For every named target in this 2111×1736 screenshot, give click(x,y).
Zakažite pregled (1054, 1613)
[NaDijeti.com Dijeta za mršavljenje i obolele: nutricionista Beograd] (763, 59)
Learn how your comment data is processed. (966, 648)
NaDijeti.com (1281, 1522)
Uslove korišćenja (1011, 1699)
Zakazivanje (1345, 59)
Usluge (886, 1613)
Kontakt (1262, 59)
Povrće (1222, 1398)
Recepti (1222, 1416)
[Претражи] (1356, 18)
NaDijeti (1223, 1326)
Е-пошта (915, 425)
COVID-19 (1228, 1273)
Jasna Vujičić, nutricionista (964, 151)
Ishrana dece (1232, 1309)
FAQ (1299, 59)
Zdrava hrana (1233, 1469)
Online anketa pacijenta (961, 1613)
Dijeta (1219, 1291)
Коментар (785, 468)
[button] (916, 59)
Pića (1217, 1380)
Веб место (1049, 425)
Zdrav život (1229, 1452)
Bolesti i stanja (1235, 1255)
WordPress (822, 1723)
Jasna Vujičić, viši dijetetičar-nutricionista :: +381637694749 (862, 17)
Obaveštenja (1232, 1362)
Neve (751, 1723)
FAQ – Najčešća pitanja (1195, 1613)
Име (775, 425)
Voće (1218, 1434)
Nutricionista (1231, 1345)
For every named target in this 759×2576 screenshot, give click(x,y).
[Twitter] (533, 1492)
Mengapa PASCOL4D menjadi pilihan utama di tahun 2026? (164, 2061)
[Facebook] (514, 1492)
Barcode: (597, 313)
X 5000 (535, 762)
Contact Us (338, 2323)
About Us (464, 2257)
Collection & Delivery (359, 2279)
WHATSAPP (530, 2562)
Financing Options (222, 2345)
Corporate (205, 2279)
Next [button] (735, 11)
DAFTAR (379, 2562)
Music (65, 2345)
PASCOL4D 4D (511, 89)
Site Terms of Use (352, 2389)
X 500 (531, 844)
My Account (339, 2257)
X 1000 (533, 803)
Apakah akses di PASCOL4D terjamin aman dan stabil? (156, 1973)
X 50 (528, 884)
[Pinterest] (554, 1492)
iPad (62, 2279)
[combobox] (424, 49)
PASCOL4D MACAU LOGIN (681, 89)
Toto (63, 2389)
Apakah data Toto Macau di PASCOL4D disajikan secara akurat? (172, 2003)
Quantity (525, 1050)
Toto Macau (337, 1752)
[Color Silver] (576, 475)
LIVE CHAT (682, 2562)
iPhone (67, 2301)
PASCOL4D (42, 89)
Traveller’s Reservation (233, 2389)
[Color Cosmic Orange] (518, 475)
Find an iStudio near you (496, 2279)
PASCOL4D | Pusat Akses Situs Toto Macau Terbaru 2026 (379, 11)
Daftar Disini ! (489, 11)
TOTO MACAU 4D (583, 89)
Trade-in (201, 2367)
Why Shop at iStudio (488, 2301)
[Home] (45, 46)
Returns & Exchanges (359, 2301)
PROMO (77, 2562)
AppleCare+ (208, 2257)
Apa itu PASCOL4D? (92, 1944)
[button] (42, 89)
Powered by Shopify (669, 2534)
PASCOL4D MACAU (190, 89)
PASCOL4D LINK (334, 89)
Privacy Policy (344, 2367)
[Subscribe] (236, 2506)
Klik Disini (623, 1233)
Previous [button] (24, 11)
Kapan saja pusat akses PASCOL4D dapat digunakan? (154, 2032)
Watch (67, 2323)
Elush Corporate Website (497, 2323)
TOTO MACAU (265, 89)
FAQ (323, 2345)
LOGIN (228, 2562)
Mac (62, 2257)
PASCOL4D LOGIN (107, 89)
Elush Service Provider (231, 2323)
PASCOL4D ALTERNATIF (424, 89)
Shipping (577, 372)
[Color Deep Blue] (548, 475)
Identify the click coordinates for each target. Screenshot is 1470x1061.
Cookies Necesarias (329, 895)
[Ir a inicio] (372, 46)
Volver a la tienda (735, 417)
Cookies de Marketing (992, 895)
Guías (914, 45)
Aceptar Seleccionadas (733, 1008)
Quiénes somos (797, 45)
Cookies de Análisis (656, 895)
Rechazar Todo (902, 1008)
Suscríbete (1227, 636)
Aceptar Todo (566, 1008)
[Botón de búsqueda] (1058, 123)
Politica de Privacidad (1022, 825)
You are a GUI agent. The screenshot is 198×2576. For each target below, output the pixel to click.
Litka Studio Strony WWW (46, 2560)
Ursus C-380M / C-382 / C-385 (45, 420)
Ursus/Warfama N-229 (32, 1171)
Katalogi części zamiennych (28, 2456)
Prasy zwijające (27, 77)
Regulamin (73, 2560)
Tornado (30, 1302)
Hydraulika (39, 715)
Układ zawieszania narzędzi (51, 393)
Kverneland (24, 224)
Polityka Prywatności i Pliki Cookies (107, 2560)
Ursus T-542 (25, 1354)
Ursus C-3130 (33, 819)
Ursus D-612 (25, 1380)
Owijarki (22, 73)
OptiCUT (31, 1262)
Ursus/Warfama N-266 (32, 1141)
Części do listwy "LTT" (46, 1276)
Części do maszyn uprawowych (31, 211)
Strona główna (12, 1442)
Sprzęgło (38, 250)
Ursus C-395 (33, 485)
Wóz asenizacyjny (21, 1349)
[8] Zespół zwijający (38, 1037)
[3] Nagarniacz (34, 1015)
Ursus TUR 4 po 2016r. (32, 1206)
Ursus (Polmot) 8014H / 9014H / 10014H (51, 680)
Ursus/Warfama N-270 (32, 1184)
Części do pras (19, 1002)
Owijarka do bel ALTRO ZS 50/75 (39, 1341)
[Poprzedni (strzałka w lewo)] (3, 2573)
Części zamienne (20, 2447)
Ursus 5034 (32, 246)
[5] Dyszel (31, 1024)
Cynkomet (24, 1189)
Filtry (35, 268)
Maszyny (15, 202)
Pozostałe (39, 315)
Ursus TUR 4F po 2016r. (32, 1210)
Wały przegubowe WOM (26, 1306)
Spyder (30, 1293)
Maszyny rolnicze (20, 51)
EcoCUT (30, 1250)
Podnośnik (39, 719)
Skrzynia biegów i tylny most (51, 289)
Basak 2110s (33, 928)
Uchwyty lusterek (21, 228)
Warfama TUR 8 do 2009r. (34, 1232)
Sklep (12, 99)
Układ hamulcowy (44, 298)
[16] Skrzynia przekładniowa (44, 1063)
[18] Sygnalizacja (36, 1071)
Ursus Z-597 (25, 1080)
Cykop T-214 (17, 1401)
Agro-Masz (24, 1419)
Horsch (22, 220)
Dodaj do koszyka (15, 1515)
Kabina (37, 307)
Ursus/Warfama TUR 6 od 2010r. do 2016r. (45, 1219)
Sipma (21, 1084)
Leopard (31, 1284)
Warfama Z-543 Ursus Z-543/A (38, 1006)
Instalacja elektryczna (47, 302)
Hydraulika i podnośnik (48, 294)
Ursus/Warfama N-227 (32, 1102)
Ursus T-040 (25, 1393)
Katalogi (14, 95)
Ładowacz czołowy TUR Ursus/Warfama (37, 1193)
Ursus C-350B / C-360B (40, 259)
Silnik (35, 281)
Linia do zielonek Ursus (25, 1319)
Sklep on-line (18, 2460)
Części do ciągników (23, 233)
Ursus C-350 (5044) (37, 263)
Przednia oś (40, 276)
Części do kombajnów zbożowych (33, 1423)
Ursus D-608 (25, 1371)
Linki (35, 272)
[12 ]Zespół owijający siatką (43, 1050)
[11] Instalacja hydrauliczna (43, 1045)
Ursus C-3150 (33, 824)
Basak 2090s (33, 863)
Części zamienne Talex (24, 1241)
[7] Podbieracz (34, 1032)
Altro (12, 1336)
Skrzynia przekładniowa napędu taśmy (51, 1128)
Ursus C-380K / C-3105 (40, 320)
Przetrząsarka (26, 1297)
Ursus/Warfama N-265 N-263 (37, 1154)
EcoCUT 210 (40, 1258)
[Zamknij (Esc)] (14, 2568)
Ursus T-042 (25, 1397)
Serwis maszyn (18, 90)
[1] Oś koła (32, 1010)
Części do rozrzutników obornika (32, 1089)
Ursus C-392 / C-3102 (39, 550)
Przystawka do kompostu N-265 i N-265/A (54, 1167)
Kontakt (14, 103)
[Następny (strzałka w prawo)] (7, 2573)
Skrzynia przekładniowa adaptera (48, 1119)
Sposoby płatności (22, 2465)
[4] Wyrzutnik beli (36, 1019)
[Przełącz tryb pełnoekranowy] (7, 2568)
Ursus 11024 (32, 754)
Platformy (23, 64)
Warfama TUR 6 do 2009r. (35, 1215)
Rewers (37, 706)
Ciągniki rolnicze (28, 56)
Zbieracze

◇ ◇ ◇ ◇

__TRY IT__
Go back to the listing above. Copy word for word the lines from the one with "Zakazivanje (1345, 59)" through the one with "Online anketa pacijenta (961, 1613)", and nothing more.

__TASK RESPONSE__
Zakazivanje (1345, 59)
Usluge (886, 1613)
Kontakt (1262, 59)
Povrće (1222, 1398)
Recepti (1222, 1416)
[Претражи] (1356, 18)
NaDijeti (1223, 1326)
Е-пошта (915, 425)
COVID-19 (1228, 1273)
Jasna Vujičić, nutricionista (964, 151)
Ishrana dece (1232, 1309)
FAQ (1299, 59)
Zdrava hrana (1233, 1469)
Online anketa pacijenta (961, 1613)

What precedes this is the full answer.